東京都日野市は2026年3月、生活保護受給者の死亡を長期間把握できず不適切な事務処理があったとして、関係職員の懲戒処分等を行ったと発表しました。
事案の概要によりますと、2025年(令和7年)4月、市内の単身世帯の男性(当時75歳)が自宅で死亡しているのが発見されました。警察などの調べで、死後約2年9か月が経過していたことが判明。市が調査したところ、担当のケースワーカーが最後に男性と面会したのは2021年(令和3年)10月で、それ以降は訪問しても応答がないまま不在連絡票を投函するのみの対応が続いていたということです。
国の指針では少なくとも年2回以上の訪問が定められていますが、実態把握が疎かになった結果、本来停止すべきであった保護費など総額約255万円が支払われていました。
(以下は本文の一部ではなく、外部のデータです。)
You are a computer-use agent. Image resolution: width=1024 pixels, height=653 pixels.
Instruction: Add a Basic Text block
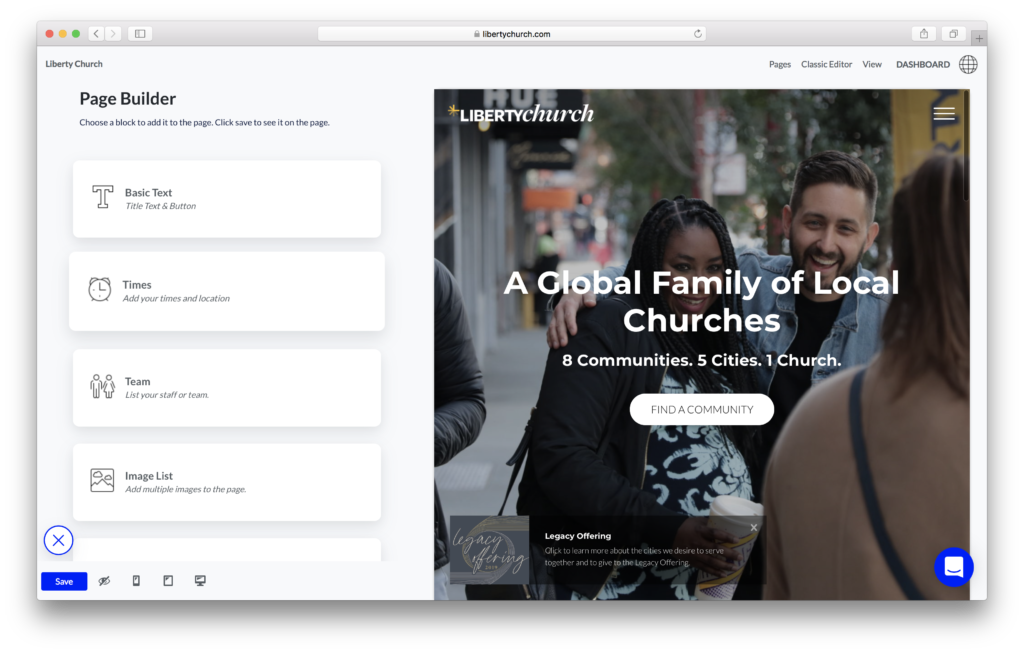227,199
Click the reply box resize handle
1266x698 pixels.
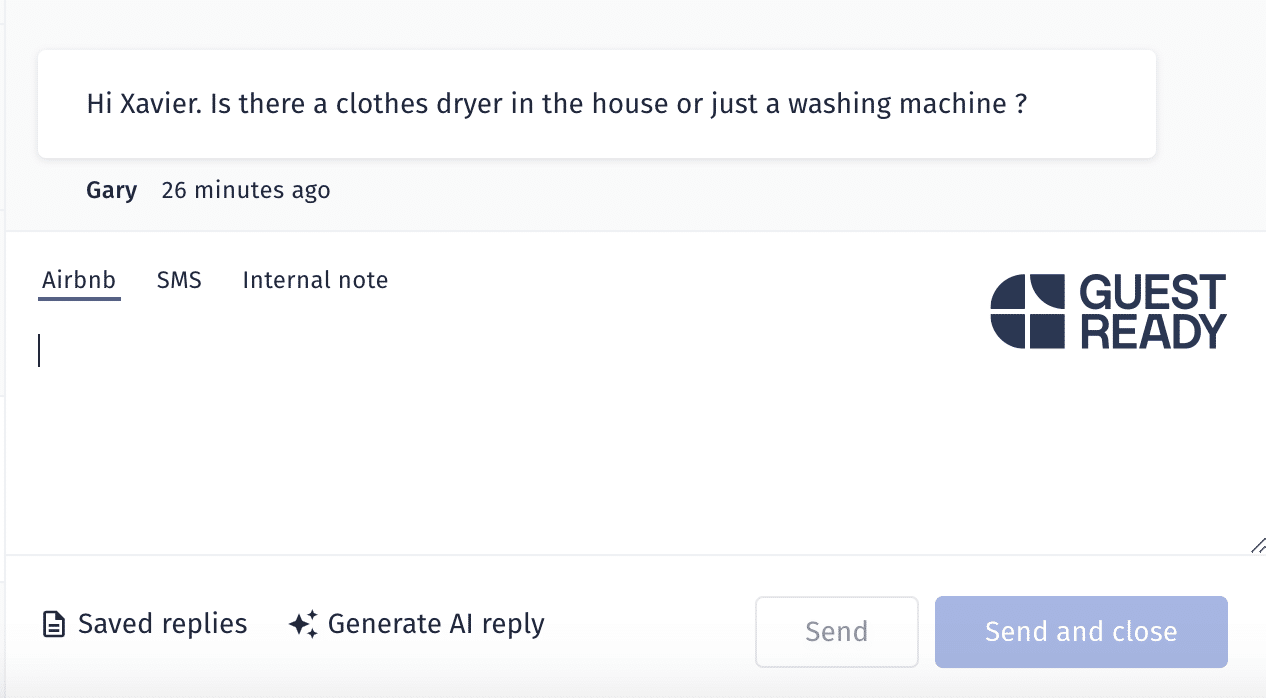[x=1257, y=545]
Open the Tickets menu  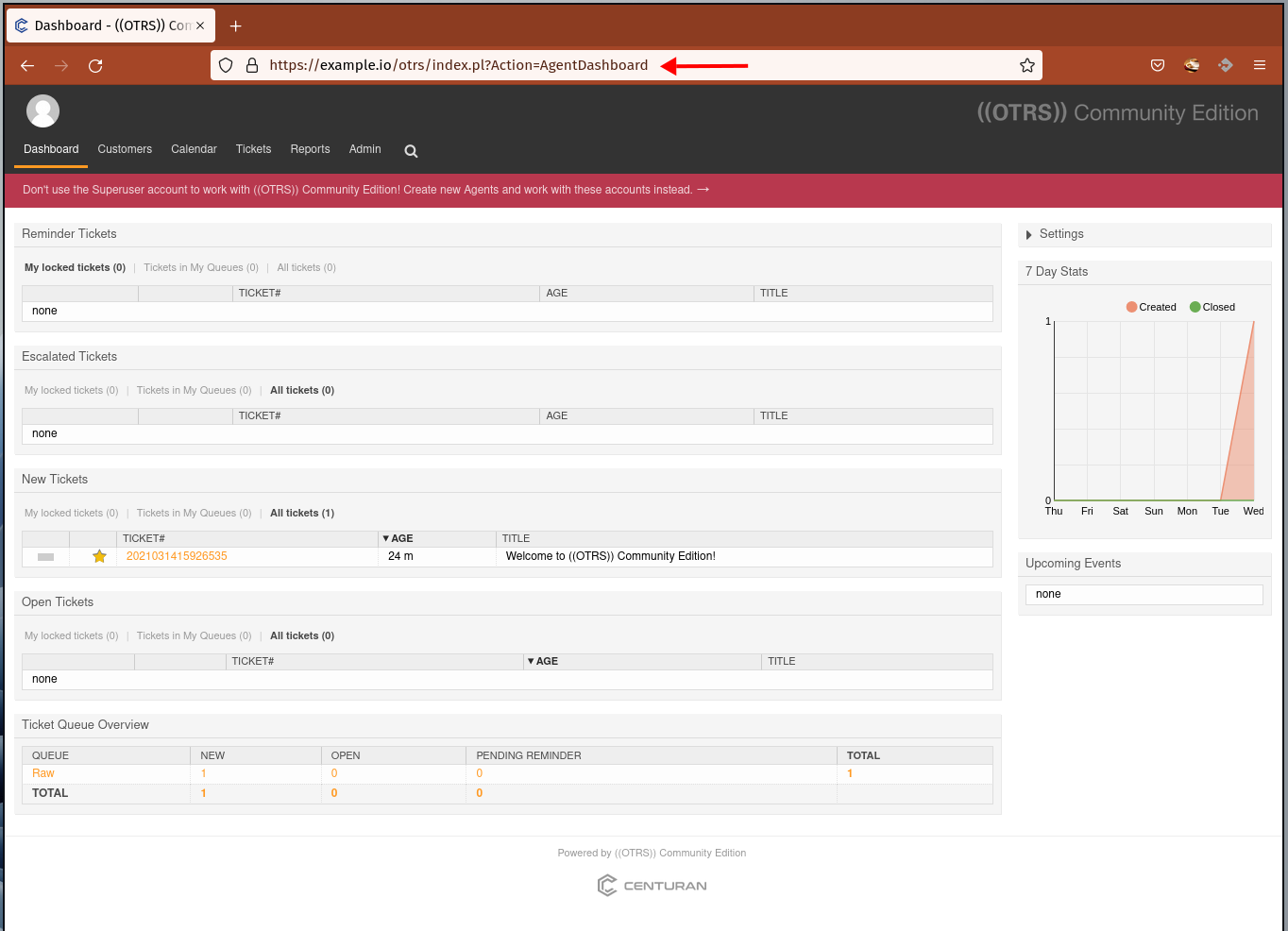coord(253,149)
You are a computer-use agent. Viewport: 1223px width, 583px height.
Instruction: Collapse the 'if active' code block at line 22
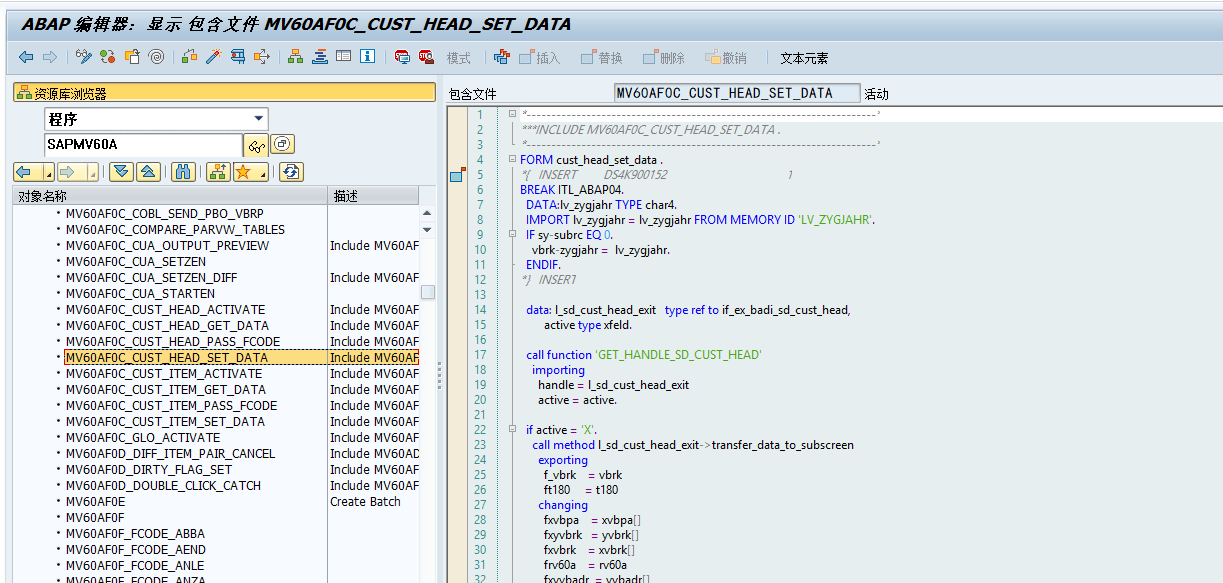(512, 430)
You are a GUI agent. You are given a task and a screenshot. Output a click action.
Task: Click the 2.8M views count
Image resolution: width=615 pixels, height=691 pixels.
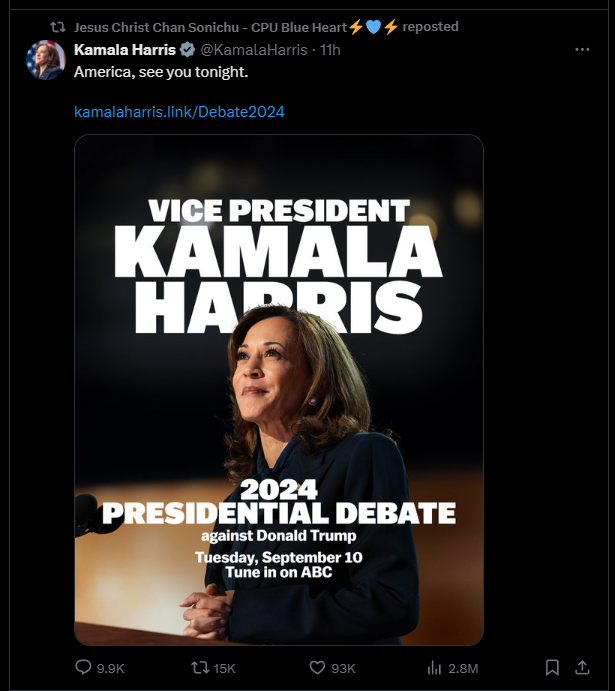click(x=463, y=669)
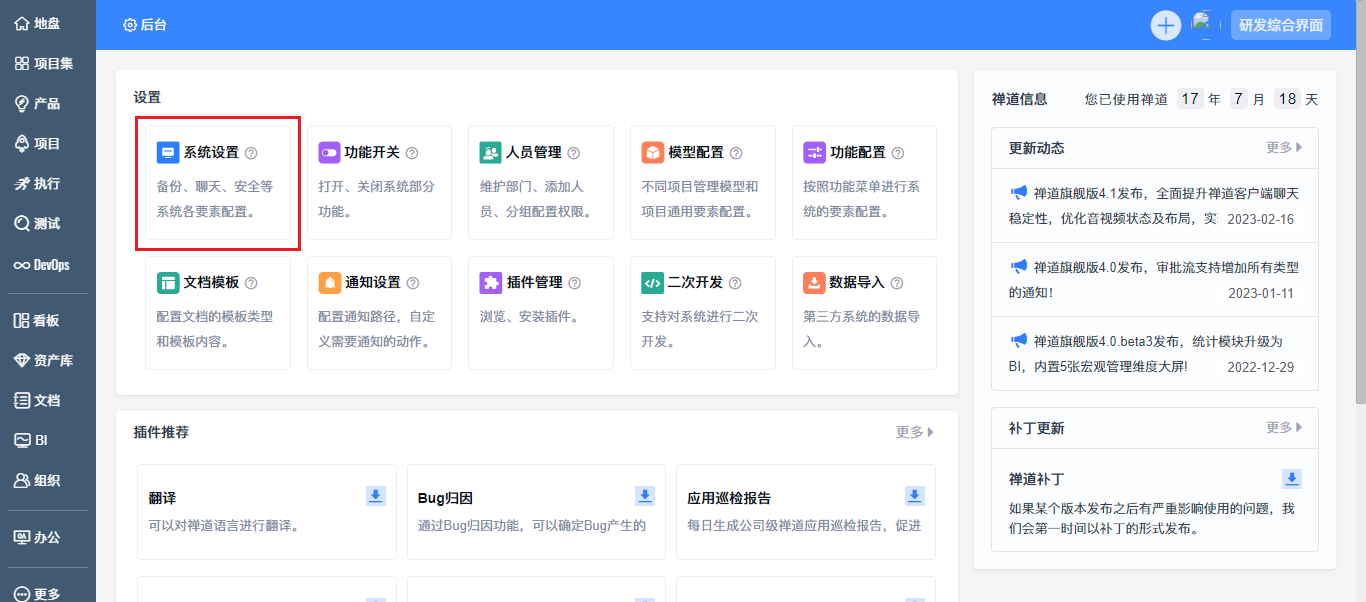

市は、コロナ禍での訪問抑制の認識が継続していたことや、支給事務が優先され生活状況の把握が後回しになっていたことが原因と分析しています。
これを受け日野市は、当時の管理監督責任を問い、健康福祉部の女性部長(58歳)ら計3人を戒告の懲戒処分としました。また、担当者ら6人に対しても訓告の措置を行っています。古賀壮志市長は「市の信用を損なう結果となりお詫び申し上げる」とコメントし、再発防止に向けたチェック体制の強化と研修の徹底を表明しました。